Qumrân est un site archéologique au bord de la Mer Morte, à une trentaine de kilomètres à l’ouest de Jérusalem. C’est un site dont on connaissait l’existence déjà au 19e siècle. C’est le nom arabe moderne de ces ruines. Mais on ne s’y est intéressé vraiment qu’à la fin de la seconde guerre mondiale, à la fin des années 40, quand on a découvert des manuscrits dans des grottes à proximité du site.
Ensuite, dans les années 50, ces manuscrits ont été étudiés, le site a été fouillé, et on a commencé à publier ces manuscrits. Il a fallu des dizaines d’années pour publier l’ensemble des manuscrits de la Mer Morte. D’ailleurs, on a découvert des manuscrits pas simplement à Qumrân, mais tout au long de la Mer Morte, du nord au sud jusqu’à Massada, on a découvert des manuscrits. Donc aujourd’hui, on parle des « manuscrits de la Mer Morte » dans leur ensemble. Souvent, on parle du site de Qumrân. C’est de tout ça dont on parle.
En quoi ces manuscrits et ce site ont-ils apporté un éclairage sur l’étude de la Bible et du Nouveau Testament en particulier ?
D’abord, on a découvert les plus anciens manuscrits de la Bible. Avant la découverte des manuscrits de la Mer Morte, on connaissait le texte biblique par des manuscrits beaucoup plus tardifs, de la fin de l’Antiquité ou du Moyen Âge. La plus ancienne Bible complète en hébreu, pour ce qui est du Tanakh, l’Ancien Testament des chrétiens, date à peu près de l’an mille de notre ère. On a des Bibles grecques qui vont dater des 4ème, 5ème et 6ème siècles de notre ère. Là encore c’est plusieurs siècles après les événements.
Parmi les manuscrits de la Mer Morte, on a des manuscrits de la Bible qui datent du tournant de notre ère. Donc, on a fait un bond dans le temps, mille ans en arrière, pour lire le texte de la Bible en hébreu pour l’ancien testament, dans des manuscrits qui sont anciens et contemporains de la rédaction de la Bible. On est à la fin de la période de rédaction de la Bible mais on voit la Bible en train de s’écrire. On n’a pas retrouvé de manuscrit du Nouveau Testament parmi les manuscrits de la Mer Morte, quoique on s’est posé la question.

--- Consigne ---
Poursuivez l'extrait sur Qumrân et les manuscrits de la mer Morte en reprenant juste après sa dernière phrase.

--- Données fournies ---
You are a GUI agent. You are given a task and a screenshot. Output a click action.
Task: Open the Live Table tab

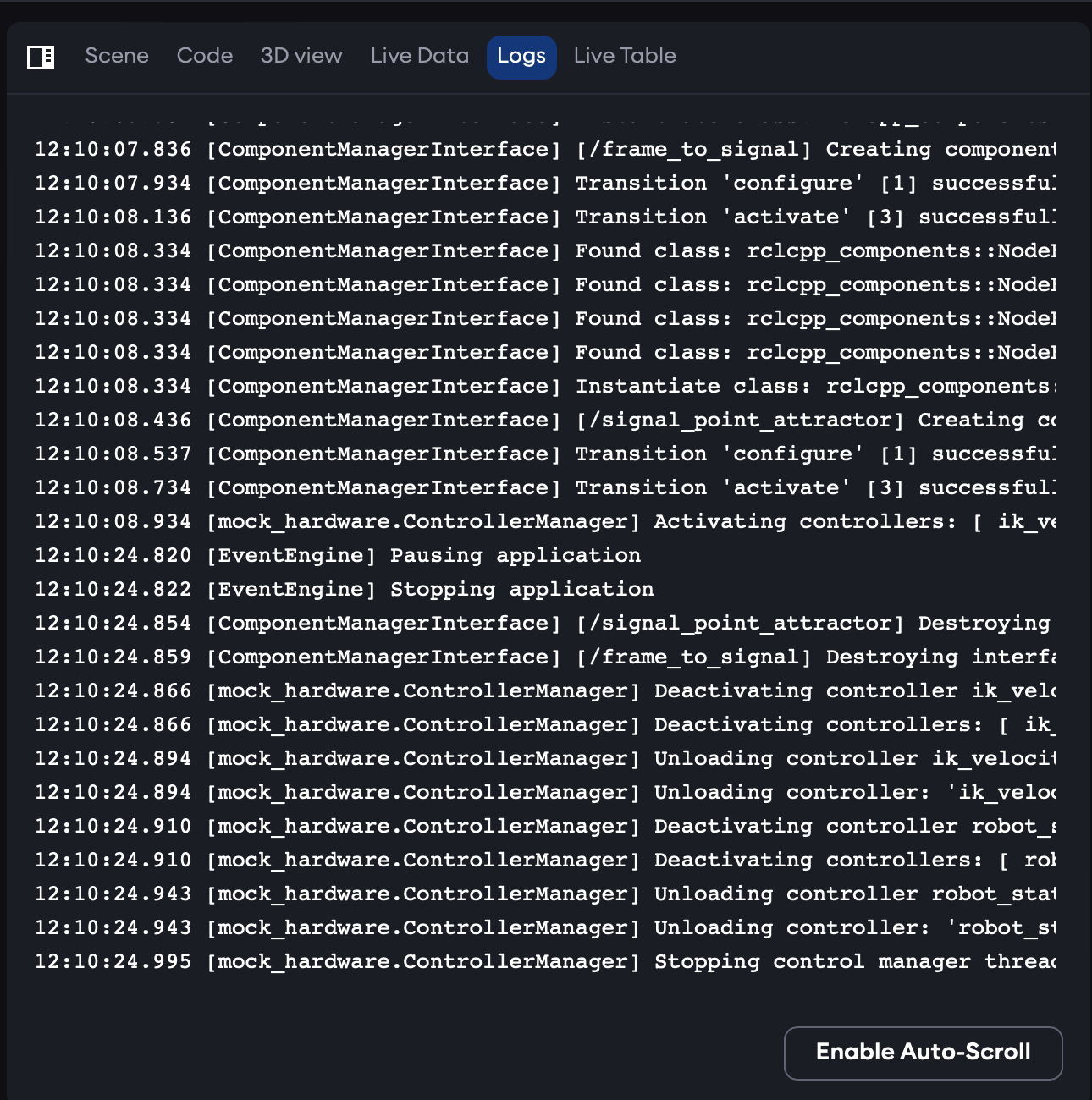coord(625,56)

--- Réponse rédigée ---
Il y a eu des hypothèses, des idées, des petits fragments grecs, tout petits, des miettes sur lesquelles il y avait quelques lettres grecques. On s’est dit : « Ah, mais là, ça pourrait être tel Évangile, ça pourrait être telle Épitre ». A vrai dire, ça peut être ce qu’on veut. Si on les prend isolément, j’ai 3 ou 4 lettres, je peux en faire n’importe quel manuscrit. Cela étant, quand on les met bout à bout, parce que tous ces petits fragments viennent d’une même grotte, sur papyrus, et grâce aux fibres du papyrus, à la trame, on a pu les disposer et en faire une sorte de patchwork, et là avoir un texte un peu plus étoffé.
Le livre d’Enoch
En fait, il s’agit non pas du Nouveau Testament, mais du Livre d’Enoch, un apocryphe, qui n’est pas dans nos Bibles sauf qu’en Éthiopie, il fait partie de la Bible d’Éthiopie. Mais il est considéré chez nous comme apocryphe, exclu du texte biblique, sauf qu’il apporte un éclairage fabuleux sur le Nouveau Testament. Dans le Livre d’Enoch, qu’on a donc découvert à Qumrân, non seulement en grec mais surtout en araméen, la langue d’origine, on nous parle de la chute des anges, de l’arrivée du péché sur terre, de la fin des temps, de la venue du Messie.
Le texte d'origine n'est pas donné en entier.